One: They eat less than we do.
Several years ago, I read that a study comparing portion sizes in France and America showed that the portions in the States were one-third larger (and often a lot more than that) than those in France and last night was proof of it: I told the butcher I wanted a steak for one and you can see what I got, a lovely little (emphasis on little) filet that barely tipped the scale at 100 grams, or about 3 1/2 ounces. And, you know what? It was enough! (And pretty delicious, too, topped with shallots cooked in the pan while the steak was resting and red wine splashed into the pan and reduced at the end.)

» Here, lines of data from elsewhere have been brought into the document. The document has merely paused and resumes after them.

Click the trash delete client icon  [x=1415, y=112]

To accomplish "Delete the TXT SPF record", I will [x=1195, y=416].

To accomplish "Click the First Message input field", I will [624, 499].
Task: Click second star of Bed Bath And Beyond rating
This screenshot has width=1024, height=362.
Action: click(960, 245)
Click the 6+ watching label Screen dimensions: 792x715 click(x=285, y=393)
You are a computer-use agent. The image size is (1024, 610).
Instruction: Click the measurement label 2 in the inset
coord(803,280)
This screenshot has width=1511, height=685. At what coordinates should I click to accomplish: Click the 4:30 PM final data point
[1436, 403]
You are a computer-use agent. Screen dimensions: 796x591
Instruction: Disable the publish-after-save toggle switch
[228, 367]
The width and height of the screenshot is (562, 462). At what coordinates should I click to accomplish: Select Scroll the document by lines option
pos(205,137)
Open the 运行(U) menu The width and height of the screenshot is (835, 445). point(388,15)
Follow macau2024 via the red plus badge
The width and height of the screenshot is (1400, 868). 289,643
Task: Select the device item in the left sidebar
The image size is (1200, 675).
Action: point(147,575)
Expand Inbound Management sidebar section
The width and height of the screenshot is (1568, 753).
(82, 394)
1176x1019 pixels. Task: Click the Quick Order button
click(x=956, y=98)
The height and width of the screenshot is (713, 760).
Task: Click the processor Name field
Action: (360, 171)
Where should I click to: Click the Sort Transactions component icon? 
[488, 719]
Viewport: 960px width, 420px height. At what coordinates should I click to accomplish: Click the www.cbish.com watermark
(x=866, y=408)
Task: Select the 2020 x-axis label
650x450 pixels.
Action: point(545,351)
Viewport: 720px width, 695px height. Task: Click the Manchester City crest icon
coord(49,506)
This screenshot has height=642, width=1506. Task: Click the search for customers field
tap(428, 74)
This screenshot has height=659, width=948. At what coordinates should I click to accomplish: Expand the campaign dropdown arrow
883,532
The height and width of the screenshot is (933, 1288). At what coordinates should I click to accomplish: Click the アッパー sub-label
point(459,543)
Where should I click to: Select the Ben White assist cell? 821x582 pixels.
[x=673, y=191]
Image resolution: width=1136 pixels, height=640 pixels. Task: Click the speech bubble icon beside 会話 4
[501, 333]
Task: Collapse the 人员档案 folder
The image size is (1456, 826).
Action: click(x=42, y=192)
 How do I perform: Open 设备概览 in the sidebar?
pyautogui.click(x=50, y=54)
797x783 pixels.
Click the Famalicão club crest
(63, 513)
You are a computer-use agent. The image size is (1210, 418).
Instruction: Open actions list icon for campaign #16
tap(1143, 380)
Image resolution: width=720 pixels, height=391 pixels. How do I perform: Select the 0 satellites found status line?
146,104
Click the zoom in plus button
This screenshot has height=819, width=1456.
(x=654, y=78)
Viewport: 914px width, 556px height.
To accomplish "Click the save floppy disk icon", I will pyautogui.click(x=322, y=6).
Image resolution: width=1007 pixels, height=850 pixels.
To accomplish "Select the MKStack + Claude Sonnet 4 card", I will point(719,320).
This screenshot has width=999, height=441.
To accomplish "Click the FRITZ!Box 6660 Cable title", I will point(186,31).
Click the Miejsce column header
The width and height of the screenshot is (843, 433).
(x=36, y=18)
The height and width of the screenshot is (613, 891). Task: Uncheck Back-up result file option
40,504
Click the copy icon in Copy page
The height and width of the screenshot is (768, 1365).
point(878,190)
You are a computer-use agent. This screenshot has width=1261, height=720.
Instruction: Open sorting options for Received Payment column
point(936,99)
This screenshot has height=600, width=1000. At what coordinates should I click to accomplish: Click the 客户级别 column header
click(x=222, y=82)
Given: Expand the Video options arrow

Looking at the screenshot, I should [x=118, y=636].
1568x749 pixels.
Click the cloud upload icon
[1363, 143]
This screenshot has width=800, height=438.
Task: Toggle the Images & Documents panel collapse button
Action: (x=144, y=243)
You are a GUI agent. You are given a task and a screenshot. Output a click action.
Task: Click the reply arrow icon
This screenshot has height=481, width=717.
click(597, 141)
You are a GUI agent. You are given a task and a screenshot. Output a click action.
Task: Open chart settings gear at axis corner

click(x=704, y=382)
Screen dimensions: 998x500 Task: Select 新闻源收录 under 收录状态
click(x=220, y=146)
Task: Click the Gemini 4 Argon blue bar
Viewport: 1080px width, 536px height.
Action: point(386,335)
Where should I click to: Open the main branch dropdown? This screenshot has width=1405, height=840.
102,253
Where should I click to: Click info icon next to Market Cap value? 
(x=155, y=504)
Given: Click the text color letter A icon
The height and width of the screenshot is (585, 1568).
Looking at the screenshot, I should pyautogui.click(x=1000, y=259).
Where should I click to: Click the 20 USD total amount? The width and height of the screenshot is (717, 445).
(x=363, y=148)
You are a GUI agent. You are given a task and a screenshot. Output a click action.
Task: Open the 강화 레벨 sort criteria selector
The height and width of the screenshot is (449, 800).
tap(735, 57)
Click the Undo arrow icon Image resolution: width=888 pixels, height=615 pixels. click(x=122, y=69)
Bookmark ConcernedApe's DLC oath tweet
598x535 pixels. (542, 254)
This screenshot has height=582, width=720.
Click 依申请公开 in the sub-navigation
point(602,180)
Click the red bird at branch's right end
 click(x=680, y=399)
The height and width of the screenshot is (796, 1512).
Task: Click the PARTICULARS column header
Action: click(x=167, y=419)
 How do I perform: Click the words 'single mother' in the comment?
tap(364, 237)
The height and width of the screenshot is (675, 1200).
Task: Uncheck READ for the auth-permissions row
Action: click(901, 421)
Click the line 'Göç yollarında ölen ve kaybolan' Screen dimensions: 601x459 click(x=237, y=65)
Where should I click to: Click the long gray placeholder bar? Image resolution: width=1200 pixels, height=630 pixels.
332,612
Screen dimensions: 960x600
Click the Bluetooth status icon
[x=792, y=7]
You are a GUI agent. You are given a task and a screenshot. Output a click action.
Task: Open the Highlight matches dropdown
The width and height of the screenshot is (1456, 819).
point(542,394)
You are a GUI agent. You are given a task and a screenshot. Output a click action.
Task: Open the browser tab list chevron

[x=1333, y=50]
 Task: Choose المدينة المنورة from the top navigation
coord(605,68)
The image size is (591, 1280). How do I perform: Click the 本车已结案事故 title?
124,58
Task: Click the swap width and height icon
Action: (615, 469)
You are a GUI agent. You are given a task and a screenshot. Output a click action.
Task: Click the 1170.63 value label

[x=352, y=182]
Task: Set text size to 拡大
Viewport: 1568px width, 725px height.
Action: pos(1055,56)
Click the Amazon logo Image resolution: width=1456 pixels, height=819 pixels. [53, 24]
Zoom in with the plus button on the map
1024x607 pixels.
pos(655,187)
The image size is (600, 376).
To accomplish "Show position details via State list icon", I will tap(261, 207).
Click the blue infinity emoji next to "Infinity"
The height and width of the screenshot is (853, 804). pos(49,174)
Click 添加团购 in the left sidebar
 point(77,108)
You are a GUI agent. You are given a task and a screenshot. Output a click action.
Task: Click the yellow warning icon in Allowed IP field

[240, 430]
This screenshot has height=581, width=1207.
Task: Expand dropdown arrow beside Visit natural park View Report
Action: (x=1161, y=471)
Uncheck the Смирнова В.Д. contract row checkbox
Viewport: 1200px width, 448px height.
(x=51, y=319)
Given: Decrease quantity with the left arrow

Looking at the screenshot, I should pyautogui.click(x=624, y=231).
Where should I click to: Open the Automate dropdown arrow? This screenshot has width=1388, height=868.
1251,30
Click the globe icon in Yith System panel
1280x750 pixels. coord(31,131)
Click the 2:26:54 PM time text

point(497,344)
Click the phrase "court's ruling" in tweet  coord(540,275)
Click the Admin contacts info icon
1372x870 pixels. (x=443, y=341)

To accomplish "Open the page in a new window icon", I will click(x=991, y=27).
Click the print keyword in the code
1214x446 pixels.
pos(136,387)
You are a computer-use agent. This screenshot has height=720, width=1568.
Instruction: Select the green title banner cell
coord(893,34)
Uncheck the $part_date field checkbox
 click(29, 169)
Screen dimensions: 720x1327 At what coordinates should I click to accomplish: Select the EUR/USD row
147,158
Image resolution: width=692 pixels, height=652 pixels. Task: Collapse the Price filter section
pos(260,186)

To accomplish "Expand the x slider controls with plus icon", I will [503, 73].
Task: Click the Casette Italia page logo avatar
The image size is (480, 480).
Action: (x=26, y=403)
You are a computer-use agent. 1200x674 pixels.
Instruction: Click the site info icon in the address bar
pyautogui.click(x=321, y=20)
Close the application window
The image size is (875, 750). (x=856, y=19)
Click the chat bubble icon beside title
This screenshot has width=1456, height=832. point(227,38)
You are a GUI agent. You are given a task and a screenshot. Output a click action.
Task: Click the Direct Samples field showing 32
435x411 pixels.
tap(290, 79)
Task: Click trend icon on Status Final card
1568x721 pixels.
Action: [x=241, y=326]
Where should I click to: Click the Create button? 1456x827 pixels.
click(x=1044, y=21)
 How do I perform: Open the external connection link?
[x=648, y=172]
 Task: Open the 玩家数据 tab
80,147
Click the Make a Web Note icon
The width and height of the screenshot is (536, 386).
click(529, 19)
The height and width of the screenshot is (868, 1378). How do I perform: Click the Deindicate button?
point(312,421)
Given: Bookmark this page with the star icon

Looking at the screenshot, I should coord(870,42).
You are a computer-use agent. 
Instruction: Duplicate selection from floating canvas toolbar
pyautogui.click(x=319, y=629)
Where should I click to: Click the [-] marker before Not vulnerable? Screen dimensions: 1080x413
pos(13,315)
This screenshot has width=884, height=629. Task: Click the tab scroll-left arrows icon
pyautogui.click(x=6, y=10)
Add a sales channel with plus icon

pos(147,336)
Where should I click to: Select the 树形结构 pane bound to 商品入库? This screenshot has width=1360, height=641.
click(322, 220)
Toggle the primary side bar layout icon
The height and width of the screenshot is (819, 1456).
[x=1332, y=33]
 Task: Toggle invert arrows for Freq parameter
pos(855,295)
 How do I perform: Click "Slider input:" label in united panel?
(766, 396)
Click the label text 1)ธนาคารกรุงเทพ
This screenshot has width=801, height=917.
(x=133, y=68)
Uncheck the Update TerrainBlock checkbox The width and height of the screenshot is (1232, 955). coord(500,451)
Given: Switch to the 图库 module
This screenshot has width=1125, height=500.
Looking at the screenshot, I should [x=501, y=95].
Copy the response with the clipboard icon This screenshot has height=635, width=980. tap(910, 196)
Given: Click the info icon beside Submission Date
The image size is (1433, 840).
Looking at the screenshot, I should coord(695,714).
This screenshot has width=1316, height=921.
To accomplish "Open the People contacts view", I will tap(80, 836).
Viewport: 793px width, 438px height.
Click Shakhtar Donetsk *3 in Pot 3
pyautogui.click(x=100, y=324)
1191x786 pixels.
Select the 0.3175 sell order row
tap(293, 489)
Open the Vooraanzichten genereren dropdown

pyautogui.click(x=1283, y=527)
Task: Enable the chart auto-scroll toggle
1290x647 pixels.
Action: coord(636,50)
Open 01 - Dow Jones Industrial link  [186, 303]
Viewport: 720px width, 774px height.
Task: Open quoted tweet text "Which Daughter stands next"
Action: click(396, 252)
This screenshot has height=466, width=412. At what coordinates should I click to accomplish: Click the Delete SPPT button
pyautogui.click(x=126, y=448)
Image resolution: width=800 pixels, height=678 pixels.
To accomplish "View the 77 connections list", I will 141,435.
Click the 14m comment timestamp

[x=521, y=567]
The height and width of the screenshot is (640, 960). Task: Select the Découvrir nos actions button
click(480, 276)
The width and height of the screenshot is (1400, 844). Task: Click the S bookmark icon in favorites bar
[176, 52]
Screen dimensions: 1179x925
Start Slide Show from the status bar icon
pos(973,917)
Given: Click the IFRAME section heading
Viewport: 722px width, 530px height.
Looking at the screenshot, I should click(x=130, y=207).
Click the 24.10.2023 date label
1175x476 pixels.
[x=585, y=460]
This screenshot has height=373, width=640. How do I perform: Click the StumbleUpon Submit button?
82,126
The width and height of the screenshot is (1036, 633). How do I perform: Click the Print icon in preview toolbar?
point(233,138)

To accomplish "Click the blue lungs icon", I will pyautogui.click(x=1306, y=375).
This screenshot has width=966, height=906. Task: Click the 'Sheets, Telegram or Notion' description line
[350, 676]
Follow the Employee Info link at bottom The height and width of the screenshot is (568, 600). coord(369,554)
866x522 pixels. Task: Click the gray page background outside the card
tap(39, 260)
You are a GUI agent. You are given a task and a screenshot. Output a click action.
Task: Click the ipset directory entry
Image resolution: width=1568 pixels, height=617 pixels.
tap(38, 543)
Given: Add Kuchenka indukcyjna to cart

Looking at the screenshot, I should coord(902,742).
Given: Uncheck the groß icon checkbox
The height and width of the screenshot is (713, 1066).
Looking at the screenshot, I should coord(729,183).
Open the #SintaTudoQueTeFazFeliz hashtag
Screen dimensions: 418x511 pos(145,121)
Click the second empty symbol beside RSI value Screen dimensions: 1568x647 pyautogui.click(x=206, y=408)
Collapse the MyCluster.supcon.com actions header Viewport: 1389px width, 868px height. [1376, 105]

Two: Big Brother is watching them.
It’s not just alcohol and tobacco that carry dire warnings (to see SMOKING KILLS in big, block letters on a cigarette pack is jarring in the extreme), it’s bread and sugar, too.
This is from a sign hanging over the bread baskets at my local Monoprix. The gentle warning reads: For your health, avoid snacking between meals and sends readers (and snackers) to a government-sponsored website called eat/move. The site’s handiwork turned up yesterday afternoon at the bottom of a magazine recipe for Rhubarb and Strawberry Compote with Vanilla Whipped Cream. The recipe was part of an advertisement for brown sugar and this time the warning read: For your health, avoid eating too much fat, too much sugar, too much salt.
Three: They sublimate.
Instead of walking into Laduree and buying one of every macaron they’ve got, or going for a religieuse — two pastry-cream-filled cream puffs, shiny with glaze and finished with a white icing ringlet that resembles a cleric’s collar — they opt for something beautiful and completely sans calories: this religieuse candle.
I looked at the candle for a minute, decided it was lovely, then marched right into the shop and bought a chocolate macaron. I guess I’m not French yet.
Edited thanks to the sharp eyes of some very good readers — merci.